ACTIVITY:
Your answer should hold each line of the material that contains the word "agent".
BEGIN TASK INPUTS
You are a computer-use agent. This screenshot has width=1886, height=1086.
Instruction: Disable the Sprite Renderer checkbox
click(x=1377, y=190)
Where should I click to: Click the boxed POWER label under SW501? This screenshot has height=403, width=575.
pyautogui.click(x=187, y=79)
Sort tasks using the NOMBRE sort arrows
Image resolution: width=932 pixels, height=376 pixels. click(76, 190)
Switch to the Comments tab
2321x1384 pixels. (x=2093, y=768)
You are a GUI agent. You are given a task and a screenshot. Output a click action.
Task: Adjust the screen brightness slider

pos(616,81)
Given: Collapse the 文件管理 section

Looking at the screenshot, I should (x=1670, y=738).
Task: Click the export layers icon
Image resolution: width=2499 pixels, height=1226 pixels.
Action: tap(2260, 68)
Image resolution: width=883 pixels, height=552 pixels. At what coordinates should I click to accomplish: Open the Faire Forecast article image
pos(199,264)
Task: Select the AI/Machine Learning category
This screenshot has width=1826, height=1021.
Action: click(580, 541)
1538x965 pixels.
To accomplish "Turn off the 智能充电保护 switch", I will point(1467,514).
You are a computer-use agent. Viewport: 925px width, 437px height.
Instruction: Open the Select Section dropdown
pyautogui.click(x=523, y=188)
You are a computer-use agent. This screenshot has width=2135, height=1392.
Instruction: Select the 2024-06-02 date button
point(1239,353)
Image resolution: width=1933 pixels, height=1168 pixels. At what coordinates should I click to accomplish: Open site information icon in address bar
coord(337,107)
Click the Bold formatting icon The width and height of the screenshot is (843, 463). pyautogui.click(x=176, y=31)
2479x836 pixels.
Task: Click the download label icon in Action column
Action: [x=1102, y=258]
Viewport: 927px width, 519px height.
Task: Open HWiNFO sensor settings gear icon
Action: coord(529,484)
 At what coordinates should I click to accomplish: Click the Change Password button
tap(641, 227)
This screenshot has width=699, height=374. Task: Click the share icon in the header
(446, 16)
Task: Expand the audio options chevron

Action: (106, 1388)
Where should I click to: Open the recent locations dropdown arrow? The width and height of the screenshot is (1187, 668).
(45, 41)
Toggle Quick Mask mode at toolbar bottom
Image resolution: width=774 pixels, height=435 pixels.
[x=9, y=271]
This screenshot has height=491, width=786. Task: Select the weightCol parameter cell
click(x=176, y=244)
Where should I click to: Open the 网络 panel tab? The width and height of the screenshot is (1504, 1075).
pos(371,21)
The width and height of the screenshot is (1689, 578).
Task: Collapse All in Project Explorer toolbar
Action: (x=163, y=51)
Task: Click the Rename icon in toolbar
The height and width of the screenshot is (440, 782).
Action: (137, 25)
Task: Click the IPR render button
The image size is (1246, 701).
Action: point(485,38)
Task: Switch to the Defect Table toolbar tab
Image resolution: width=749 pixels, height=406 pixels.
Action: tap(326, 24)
END TASK INPUTS
RESPONSE BOX:
You are a computer-use agent. This screenshot has width=1886, height=1086.
You are a GUI agent. You are given a task and a screenshot. Output a click action.
You are a computer-use agent. Viewport: 925px width, 437px height.
You are a computer-use agent. This screenshot has width=2135, height=1392.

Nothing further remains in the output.